REQUIREMENT 1
In the devotional text on Mark 9, which three people went with Jesus to the mountain?

The tug of war begins.  Confronted with what seems an insurmountable challenge, one tries to align the heart and mind to believe what Jesus says to be true.  That, if faith is allowed to be released without the chains and bars of doubt, all things are possible.

Today’s lesson explores this struggle.  It exposes the destructive force of the enemy and the doubt that stands as a blockade from seeing the impossible made possible.

Mark 9:14-18

14) “And when he came to his disciples, he saw a great multitude about them, and the scribes questioning with them.

15) And straightway all the people, when they beheld him, were greatly amazed, and running to him saluted him.

16) And he asked the scribes, What question ye with them?

17) And one of the multitude answered and said, Master, I have brought unto thee my son, which hath a dumb spirit;

18) And wheresoever he taketh him, he teareth him: and he foameth, and gnasheth with his teeth, and pineth away: and I spake to thy disciples that they should cast him out; and they could not.”

“And when he came to his disciples.”  Mark 9 opens with Jesus making this promise: “Verily I say unto you, That there be some of them that stand here, which shall not taste of death, till they have seen the kingdom of God come with power,” (Mark 9:1).  This He said referring back to the previous chapter where He spoke of His death and resurrection (Mark 8:31), and the call to take up one’s cross and follow Him, (Mark 8:34).

Following that speech, six days later, Jesus, along with Peter, James, and John went to a certain mountain apart from the others.  There, the three with Jesus, saw Him as they never had before.  All aglow was He in His heavenly glory being transfigured before them (see Mark 9:2-10 for complete story).

REQUIREMENT 2
Rewrite the entries from the line containing "Click the 160 retweets count" down to the line containing "pos(706,631)", changing "retweets" to "reposts" and leaving everything else as it is. Return only those lines.

RECORDS FOR THE TASK
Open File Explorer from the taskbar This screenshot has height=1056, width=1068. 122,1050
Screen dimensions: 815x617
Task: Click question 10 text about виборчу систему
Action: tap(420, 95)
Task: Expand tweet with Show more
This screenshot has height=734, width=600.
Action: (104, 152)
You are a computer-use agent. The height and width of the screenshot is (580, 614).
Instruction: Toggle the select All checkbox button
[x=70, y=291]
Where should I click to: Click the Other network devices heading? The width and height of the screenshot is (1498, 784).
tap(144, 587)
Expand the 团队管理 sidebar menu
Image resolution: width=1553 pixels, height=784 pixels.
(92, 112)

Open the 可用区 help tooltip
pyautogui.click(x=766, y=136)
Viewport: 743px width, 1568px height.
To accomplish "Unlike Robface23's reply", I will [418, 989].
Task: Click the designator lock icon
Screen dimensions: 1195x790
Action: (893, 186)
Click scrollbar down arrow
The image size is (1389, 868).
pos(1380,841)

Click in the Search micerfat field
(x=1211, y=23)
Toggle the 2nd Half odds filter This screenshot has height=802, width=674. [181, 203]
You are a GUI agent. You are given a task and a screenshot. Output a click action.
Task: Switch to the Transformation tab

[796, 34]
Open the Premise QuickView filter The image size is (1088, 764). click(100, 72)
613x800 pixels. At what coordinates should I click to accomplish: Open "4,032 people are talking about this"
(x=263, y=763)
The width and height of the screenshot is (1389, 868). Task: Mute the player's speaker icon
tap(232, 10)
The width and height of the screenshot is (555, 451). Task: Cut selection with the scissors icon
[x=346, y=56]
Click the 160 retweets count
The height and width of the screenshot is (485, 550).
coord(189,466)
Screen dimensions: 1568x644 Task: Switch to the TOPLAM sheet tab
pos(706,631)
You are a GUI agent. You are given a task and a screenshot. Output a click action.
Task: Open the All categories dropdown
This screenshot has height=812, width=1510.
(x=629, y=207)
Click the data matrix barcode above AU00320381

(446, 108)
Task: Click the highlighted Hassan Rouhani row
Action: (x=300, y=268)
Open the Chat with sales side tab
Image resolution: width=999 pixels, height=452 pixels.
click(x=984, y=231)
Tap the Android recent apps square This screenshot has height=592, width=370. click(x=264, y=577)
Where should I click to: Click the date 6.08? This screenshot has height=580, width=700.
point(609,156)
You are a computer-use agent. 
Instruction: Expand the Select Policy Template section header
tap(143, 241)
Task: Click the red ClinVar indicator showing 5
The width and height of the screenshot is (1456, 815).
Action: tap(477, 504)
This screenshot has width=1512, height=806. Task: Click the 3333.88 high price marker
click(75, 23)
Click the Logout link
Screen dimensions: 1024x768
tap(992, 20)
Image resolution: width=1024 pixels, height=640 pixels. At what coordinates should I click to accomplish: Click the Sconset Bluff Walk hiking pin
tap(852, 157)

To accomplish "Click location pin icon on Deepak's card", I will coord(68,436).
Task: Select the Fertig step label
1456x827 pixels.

REPLY 1
Peter, James, and John.

REPLY 2
Click the 160 reposts count
The height and width of the screenshot is (485, 550).
coord(189,466)
Screen dimensions: 1568x644 Task: Switch to the TOPLAM sheet tab
pos(706,631)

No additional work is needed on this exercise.